Bolivia: il golpe del litio prosegue. Presidenziali rimandate al 18 ottobre
Se va riconosciuto che organizzare delle elezioni in piena pandemia non è effettivamente semplice, soprattutto in un paese come la Bolivia dove il picco dei contagi è atteso proprio all’inizio di settembre, ma che già da tempo è messo a dura prova dall’emergenza sanitaria, non si può nemmeno tacere sull’evidente utilizzo strumentale del virus per posticipare, per la terza volta, le presidenziali, inizialmente previste per il 3 maggio. Peraltro, la decisione del Tribunale supremo elettorale non sorprende poiché risponde alle indicazioni sull’andamento della curva epidemiologica provenienti dal Comite de Científicos vicino al governo golpista.
Certo, lo svolgimento delle elezioni potrebbe far aumentare ulteriormente il numero dei contagi, ma in un contesto in cui il governo ha abbandonato del tutto a se stessa la popolazione di fronte al dilagare coronavirus, finendo addirittura per essere coinvolto in scandali per corruzione relativi all’acquisto dei respiratori, il nuovo rinvio delle presidenziali rappresenta un chiaro ed evidente timore del giudizio delle urne.
Contagiata a sua volta, Jeanine Añez governa il paese dall’isolamento, ma per lei, come per gran parte dei protagonisti del golpe dello scorso novembre, appartenenti alle elites boliviane, sono a disposizione medici, farmaci e terapie intensive specializzate. Non solo. In più di una circostanza ministri e mezzi di comunicazione governativi hanno definito indigeni, contadini e masistas come ignoranti perché sono stati costretti a uscire di casa, durante la quarantena, in quanto vivono di lavori perlopiù informali. Per questi motivi il nuovo rinvio delle elezioni si configura come un altro colpo di stato, come ha sostenuto Morales, forte dei sondaggi che evidenziano il netto vantaggio della coppia Luis Arce e David Choquehuanca sui candidati delle destre di Comunidad Ciudadana, Carlos Mesa e Gustavo Pedraza, e di Juntos, con il ticket Áñez e Samuel Doria Medina.
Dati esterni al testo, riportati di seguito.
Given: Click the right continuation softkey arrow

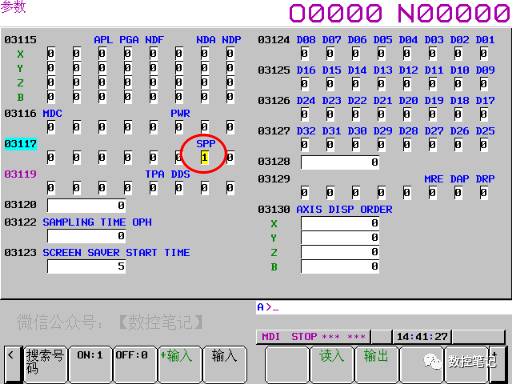Looking at the screenshot, I should coord(498,364).
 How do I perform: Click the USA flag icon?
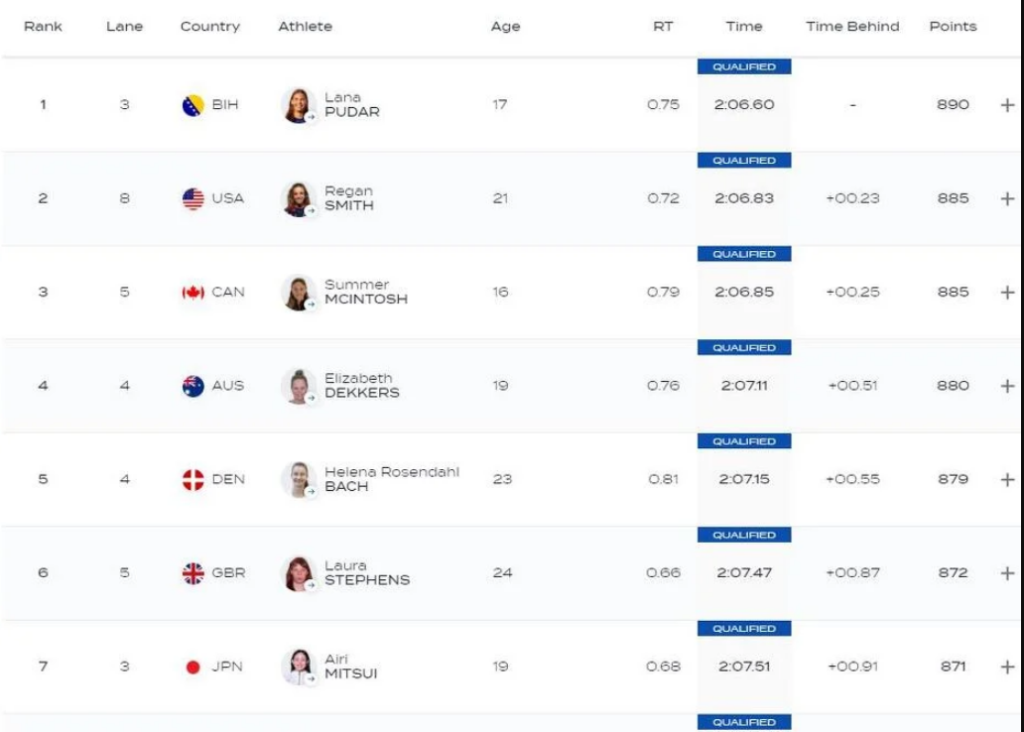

Il governo golpista ha come unico obiettivo quello di guadagnare tempo per rimandare le elezioni, sbandierando le false preoccupazioni per la salute della popolazione e, al tempo stesso, proseguire nella persecuzione contro dirigenti sociali e candidati del Movimiento al Socialismo. Del resto, già da tempo, sui social network era iniziata la campagna dell’ultradestra boliviana per far rinviare le elezioni. Luis Fernando Camacho, leader evangelico e comandante dei gruppi paramilitari di Santa Cruz, aveva scritto su twitter che il governo doveva scongiurare il ritorno alle urne perché avrebbero trascinato di nuovo il paese nella dittatura. Come sottolineato da Maëlle Mariette nell’edizione di luglio di Le monde diplomatique/il manifesto, i paramilitari di Santa Cruz sono nati sull’esempio del falangismo franchista spagnolo e considerano il loro paese assediato da gruppi etnici arretrati, gli aymara e i quechua.
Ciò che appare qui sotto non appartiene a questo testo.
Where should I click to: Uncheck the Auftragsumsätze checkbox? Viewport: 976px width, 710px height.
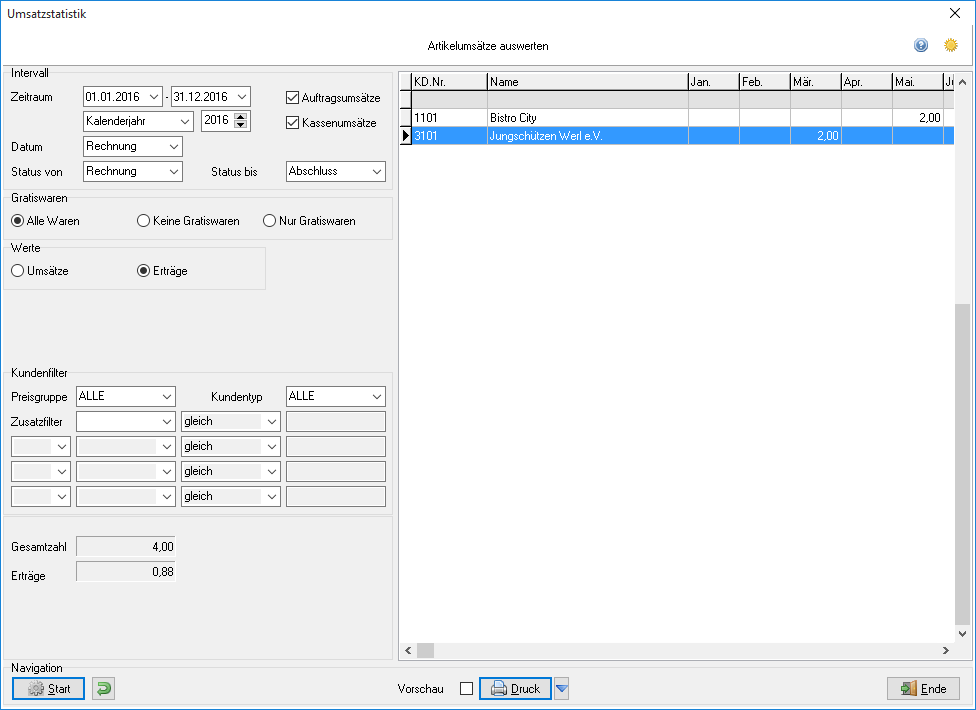pos(293,98)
Inoltre, il 24 luglio scorso, sempre su twitter, il ceo di Tesla, Elon Musk, aveva fatto capire che gli Stati uniti erano pronti a creare le condizioni per un colpo di stato in Bolivia perché il loro vero interesse è quello di procurarsi il litio boliviano.
Più del 50% dei depositi mondiali di litio si trovano in Argentina, Cile, ma soprattutto in Bolivia, in particolar modo nel Salar de Uyuni. Tempo fa fu lo stesso Samuel Doria Medina, che corre per le presidenziali (se mai ci saranno) con Jeanine Áñez, ad ammettere che Musk aveva parlato con il presidente brasiliano Bolsonaro sull’eventualità di costruire una fabbrica di Tesla prima in Brasile e poi nel Salar de Uyuni, mentre Morales, al contrario, è sempre stato convinto che i proventi del litio avrebbero dovuto rappresentare un’opportunità per tutta la popolazione boliviana e non solo per le multinazionali.
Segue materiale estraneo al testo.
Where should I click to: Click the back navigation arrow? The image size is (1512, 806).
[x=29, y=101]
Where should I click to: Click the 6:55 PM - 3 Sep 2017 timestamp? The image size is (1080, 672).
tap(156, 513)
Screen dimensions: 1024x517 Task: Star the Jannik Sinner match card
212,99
Le presidenziali boliviane hanno assunto, anche per gli Stati uniti, sempre maggiore rilevanza poiché chi siederà a Palacio Quemado imporrà la sua visione in merito alla gestione delle risorse naturali del paese e deciderà se la Bolivia sarà un paese per tutte e tutti o solo per una ristretta minoranza legata agli interessi economici delle multinazionali e degli Usa. Per adesso, quello che è stato definito, a ragione, il golpe del litio, prosegue.